Air quality monitoring based on chemical and meteorological drivers: Application of a novel data filtering-based hybridized deep learning model

Particulate matter (PM) or particle pollution include the tiny particles of dust and fly ash particles are expelled from coal-burning power plants. Coal combustion is an extremely prevalent source of air pollution, and resulting PM has substantial impacts on human health, especially in industrial zones.
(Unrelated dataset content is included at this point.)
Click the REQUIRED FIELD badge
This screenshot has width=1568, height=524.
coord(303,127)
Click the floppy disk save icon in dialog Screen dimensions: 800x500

This paper aims to design a novel hybrid deep learning framework based on long short-term memory (LSTM) integrated with a two-stage data filtering technique to accurately predict the air quality indices (i.e., PM_2.5 and PM₁₀) in a chosen study region ‘Miles Airport, Queensland,’ that meets the needs of the coal seam gas industry in Australia. The data used to construct the novel hybrid two-stage data filtering technique based on LSTM comprising of six meteorological parameters (i.e., wind direction, wind speed, air temperature, relative humidity, solar radiation, and rainfall) and two environmental factors (i.e., ozone and total suspended particulate). In the first stage, two robust feature selection methods, namely, extreme gradient boosting (XGBoost) and the classification and regression tree (CART) approach, were adopted to explore the most significant predictors. Then in the second stage, the best subset regression (BSR) technique is utilized to determine the best subsets input combinations i.e., C1, C2, and C3 based on several particular metrics. The three BSR-based input combinations were employed in the LSTM model to estimate the PM_2.5 and PM₁₀. Furthermore, to validate the main hybrid framework, two advanced machine learning (ML) methods (i.e., LightGBM and ridge kernel regression (KRR)) and two traditional ML methods (i.e., Adaptive neuro-fuzzy inference system (ANFIS) and multilayer perceptron neural network (MLP)) were hybridized with the multi-level data filtering strategy by examining the optimal input combinations. Several statistical metrics, graphical tools, and diagnostic analyses evaluated the hybrid models. The outcomes of the PM_2.5 simulation based on 2375 data samples showed that the LSTM-C3 containing all the selected predictors yielded the most promising accuracy, followed by the LightGBM-C3 and MLP-C3 models. On the other hand, the simulation of PM₁₀ distribution demonstrated that the LSTM-C3 was superior to other models, followed by the KRR-C3 and LightGBM-C3 models.